ユウトを見下ろしていたゴブリンが腰から曲刀を抜刀する。
その錆びついた刀身が日光に反射し、ギラリと光る。
「う、うわわわわわあああ」
情けない声を上げながら、ユウトはその場から素早く立ち上がると逃げ出した。
その滑稽な姿にゴブリン達がユウトの背中の全面に嘲笑を浴びせる。
ユウトは走り続けるものの、足がもたつき遅々として進まない。
身体からあふれ出る冷や汗が止まらず、心臓がバクバクと音をたてる。
……そう言えば、前もこんなことあったな。
走りづけるユウトの脳裏に浮かんだのは、六年前母親が殺された時の事。あの時も、ナイフを持ったあの男に全く同じように追いかけられ──
違う。全く同じではない。
今回はあいつらが持っているのはナイフではなく、弓だ。だとすると、こうして走っている俺はいい的になるわけで──
そこまでを刹那の間に考えたユウトは、背中の方で弓が引き絞られる音を聞いた。
ぴりっと感覚が刺激され、第六感が警告するのを感じる。
──避けろ!
脳の命令に従うまま、ユウトは地面に転がり込んだ。
柔らかい地面がその衝撃を吸収し、ユウトは一転すると、顔を上げる。
直後、ユウトは視界の隅を一本の光の筋が過ぎ去ったのを捉えた。
続いて、カッという乾いた音がユウトの耳に届く。
先程まで走っていたユウトの頭の位置。ちょうどその場所に矢は放たれ、ユウトのすぐ横にある木に刺さっていた。

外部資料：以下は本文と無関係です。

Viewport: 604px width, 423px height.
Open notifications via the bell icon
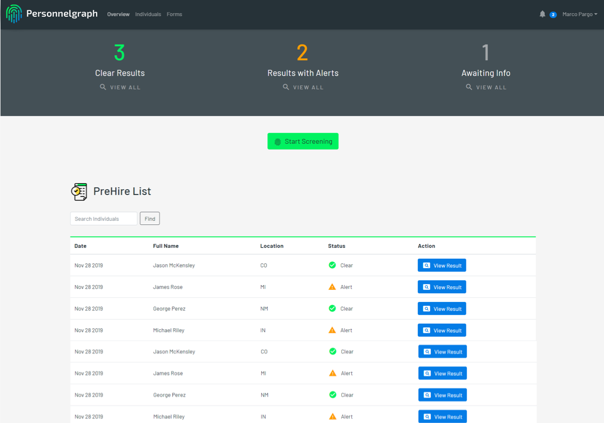click(542, 14)
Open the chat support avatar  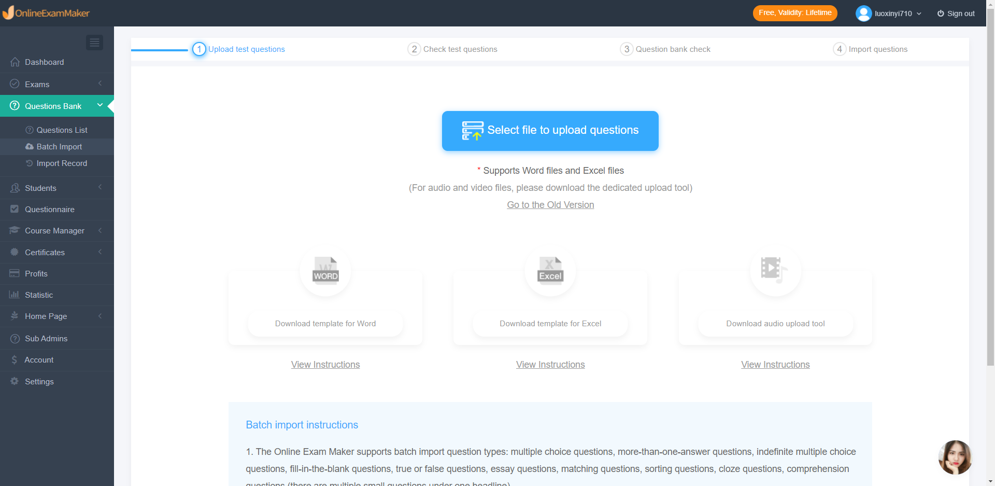pyautogui.click(x=955, y=457)
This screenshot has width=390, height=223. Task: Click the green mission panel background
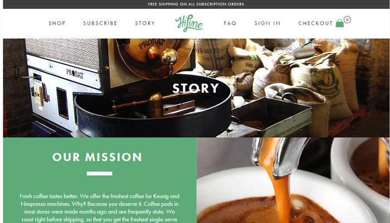pos(100,180)

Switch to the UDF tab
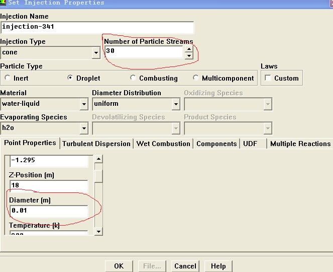tap(250, 144)
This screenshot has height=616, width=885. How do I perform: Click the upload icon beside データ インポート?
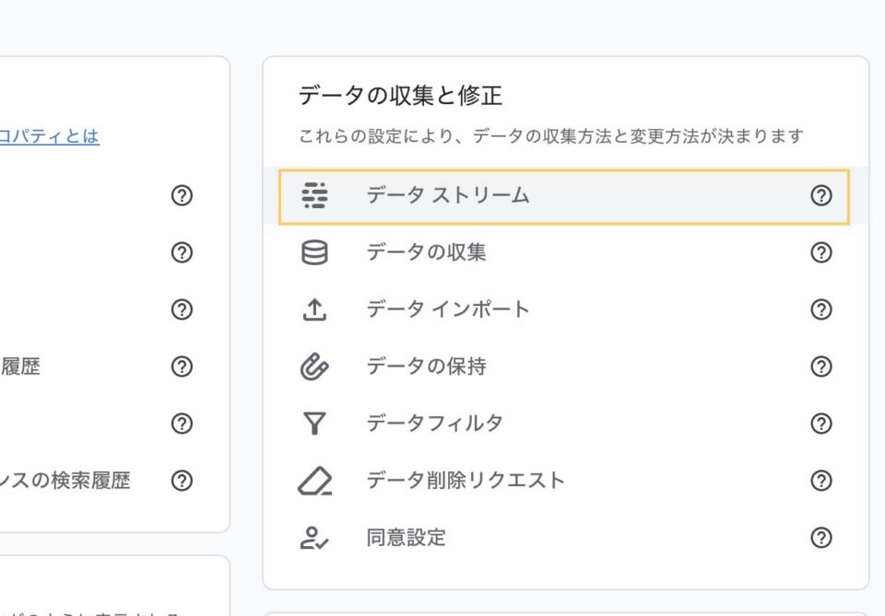pos(314,310)
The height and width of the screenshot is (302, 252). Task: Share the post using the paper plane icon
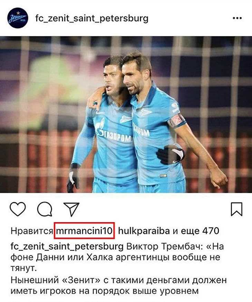(71, 209)

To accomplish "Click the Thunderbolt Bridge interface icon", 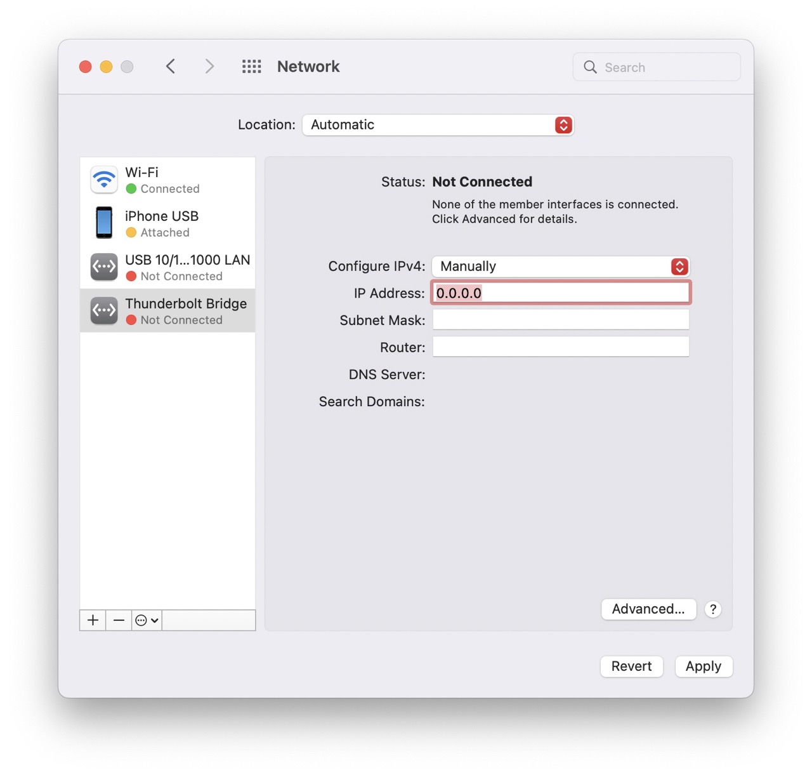I will pyautogui.click(x=103, y=310).
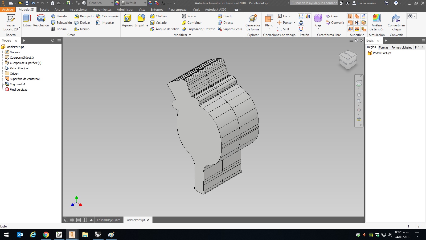Select the Extruir tool
Screen dimensions: 426x240
tap(27, 21)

ほっと胸を撫で下ろすのも束の間、ユウトは木に刺さった矢の矢先が突如、光り始めるのを視認した。
危険だ。
さっきよりも第六感が警告を喚くが、その時はもうすでに遅かった。
視界前面が白光で包まれ、ユウトは反射的に目を瞑った。
数秒後、壮絶な爆音がユウトの聴覚を叩いた。
爆風がユウトの身体を持ち上げ、地面に抑え込む。
いくつかの小石が頬を掠め、ねっとりとした赤い血が流れ出るのを感じる。
なんという威力だろうか!
全身の神経が焼き切れるような感覚に、ユウトは歯を食いしばって耐えた。視界が真っ赤に染まり、ちかちかと火花を散らす。
ユウトには、その不可解な現象を理解することは出来ない──が、これだけは確信を持って言うことが出来た。
ここは、確実に俺が知っている世界じゃない。
全身が悲鳴を上げながらも、顔を上げたユウトの視界に入ってきたのは、ユウトの顔の前で曲刀を突き付けているゴブリンの姿だった。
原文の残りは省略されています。